Item-finding records

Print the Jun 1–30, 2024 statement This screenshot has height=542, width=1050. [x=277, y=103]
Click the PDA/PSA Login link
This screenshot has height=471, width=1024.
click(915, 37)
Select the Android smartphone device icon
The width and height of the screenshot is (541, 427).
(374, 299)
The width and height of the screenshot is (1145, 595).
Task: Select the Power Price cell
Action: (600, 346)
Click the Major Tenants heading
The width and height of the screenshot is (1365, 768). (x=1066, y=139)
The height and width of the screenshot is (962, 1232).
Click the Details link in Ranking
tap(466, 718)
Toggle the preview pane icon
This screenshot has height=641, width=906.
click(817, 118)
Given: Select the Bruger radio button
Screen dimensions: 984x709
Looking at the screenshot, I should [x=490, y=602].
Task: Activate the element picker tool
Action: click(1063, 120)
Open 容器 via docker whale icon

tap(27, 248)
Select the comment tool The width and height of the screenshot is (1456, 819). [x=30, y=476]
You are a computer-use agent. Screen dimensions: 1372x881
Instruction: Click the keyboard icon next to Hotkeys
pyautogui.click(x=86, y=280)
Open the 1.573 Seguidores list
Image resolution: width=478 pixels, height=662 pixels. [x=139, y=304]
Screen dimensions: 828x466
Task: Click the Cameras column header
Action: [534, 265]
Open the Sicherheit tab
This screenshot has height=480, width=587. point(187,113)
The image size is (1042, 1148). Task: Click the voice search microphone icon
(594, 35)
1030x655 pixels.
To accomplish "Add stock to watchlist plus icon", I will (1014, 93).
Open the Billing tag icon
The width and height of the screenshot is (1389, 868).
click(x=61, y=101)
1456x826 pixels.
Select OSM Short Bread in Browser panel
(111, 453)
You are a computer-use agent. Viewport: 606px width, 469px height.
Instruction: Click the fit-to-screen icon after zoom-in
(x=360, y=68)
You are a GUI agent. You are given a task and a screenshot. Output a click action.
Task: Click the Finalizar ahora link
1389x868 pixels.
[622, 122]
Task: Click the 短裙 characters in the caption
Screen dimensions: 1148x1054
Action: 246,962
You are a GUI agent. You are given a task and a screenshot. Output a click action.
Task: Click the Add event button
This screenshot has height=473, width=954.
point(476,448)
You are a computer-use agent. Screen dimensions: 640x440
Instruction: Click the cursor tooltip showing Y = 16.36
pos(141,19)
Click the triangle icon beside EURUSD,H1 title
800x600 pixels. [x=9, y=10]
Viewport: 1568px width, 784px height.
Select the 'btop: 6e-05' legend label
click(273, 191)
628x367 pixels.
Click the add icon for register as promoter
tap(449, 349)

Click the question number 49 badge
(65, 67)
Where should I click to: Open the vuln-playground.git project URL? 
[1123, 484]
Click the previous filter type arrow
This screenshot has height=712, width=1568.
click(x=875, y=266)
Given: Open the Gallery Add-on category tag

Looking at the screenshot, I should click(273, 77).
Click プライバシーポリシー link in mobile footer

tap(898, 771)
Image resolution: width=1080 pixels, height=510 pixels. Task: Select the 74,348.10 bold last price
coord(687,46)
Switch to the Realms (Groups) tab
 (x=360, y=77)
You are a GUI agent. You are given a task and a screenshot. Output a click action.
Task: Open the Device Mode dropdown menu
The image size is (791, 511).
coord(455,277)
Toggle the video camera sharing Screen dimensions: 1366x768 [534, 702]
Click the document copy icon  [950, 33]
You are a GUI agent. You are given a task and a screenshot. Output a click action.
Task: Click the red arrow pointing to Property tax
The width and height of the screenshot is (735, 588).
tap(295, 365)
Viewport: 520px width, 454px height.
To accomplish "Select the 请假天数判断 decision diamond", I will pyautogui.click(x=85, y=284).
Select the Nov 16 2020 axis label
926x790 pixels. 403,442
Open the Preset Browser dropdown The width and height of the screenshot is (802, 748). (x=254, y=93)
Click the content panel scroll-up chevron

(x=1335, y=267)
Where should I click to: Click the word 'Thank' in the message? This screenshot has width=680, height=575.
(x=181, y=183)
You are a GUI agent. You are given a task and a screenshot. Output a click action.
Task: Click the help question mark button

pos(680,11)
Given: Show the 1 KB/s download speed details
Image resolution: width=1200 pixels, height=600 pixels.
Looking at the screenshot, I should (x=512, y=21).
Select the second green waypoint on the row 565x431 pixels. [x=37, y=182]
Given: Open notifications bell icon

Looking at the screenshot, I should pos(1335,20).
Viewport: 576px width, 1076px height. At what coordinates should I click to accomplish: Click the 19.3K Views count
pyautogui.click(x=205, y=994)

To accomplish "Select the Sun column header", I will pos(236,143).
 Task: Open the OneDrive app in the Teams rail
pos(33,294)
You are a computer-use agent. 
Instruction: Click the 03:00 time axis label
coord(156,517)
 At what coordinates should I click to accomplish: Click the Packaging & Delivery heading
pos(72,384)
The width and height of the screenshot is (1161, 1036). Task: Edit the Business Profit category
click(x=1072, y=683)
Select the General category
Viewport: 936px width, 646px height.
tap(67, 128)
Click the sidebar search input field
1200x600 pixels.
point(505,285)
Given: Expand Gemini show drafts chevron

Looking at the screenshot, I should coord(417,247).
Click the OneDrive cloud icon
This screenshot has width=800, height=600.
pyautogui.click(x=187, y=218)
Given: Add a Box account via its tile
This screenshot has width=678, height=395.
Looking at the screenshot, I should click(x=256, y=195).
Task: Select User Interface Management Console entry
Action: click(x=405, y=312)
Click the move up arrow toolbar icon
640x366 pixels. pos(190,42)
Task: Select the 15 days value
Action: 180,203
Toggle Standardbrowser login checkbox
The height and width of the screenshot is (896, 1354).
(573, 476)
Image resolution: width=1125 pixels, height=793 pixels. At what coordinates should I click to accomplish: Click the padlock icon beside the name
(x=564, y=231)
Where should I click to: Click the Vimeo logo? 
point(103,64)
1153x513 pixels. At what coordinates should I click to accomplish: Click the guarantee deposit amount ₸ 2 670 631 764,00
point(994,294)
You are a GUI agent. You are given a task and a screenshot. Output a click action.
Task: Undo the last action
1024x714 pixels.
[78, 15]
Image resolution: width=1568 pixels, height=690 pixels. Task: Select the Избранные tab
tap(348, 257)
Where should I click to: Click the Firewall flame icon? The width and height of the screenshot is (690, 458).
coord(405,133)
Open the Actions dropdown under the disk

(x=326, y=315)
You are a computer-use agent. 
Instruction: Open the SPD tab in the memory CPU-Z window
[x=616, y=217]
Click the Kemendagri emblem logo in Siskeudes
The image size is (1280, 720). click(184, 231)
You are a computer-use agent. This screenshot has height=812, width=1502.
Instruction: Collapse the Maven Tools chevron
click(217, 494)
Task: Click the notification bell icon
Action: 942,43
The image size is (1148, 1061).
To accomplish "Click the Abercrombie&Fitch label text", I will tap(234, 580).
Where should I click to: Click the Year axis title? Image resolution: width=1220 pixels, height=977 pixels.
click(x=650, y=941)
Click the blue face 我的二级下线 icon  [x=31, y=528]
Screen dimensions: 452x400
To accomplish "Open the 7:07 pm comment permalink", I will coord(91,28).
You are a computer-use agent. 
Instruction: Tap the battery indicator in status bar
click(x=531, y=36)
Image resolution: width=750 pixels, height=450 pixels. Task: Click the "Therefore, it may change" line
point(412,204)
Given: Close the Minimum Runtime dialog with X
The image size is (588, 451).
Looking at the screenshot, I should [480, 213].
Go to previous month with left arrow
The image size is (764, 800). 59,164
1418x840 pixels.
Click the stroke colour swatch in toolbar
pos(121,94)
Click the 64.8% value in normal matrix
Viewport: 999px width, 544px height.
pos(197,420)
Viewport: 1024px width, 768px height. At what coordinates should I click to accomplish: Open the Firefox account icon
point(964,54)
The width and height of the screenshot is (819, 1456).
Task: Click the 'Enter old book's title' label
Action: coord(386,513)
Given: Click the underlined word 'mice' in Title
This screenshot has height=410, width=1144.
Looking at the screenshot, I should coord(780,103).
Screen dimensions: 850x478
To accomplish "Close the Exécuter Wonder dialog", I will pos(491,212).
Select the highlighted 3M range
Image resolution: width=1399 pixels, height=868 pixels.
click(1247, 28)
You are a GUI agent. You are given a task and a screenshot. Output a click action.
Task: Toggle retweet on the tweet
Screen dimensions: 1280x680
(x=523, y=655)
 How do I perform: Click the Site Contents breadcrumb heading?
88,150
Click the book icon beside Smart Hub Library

WHAT IS REQUIRED
Update the items from the line containing "Select the highlighted 3M range" through the end of the items, replacing "Site Contents" with "Site Settings" and leaving everything else unchanged.

SOLUTION TO THIS TASK
Select the highlighted 3M range
Image resolution: width=1399 pixels, height=868 pixels.
click(1247, 28)
You are a GUI agent. You are given a task and a screenshot. Output a click action.
Task: Toggle retweet on the tweet
Screen dimensions: 1280x680
(x=523, y=655)
 How do I perform: Click the Site Settings breadcrumb heading?
88,150
Click the book icon beside Smart Hub Library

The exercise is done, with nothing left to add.